Remplacez « Servicio » par « Servicios » dans les lignes allant de celle qui contient « info@propiedadesenventa.com.co (134, 1771) » à celle qui contient « Contact (650, 410) », puis recopiez-les sans rien changer d'autre.

[Données d'entrée]

******

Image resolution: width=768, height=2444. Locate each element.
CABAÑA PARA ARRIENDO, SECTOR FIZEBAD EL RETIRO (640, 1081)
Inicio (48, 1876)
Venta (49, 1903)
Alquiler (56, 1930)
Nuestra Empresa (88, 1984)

******

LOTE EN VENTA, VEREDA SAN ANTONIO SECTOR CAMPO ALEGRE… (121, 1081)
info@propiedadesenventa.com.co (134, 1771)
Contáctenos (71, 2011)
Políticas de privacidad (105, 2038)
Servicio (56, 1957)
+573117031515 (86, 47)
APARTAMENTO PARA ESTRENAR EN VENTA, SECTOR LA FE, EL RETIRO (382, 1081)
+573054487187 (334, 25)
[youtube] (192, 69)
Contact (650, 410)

******

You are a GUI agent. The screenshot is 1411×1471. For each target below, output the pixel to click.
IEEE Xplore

******

[Corrigé de l'exercice]
info@propiedadesenventa.com.co (134, 1771)
Contáctenos (71, 2011)
Políticas de privacidad (105, 2038)
Servicios (56, 1957)
+573117031515 (86, 47)
APARTAMENTO PARA ESTRENAR EN VENTA, SECTOR LA FE, EL RETIRO (382, 1081)
+573054487187 (334, 25)
[youtube] (192, 69)
Contact (650, 410)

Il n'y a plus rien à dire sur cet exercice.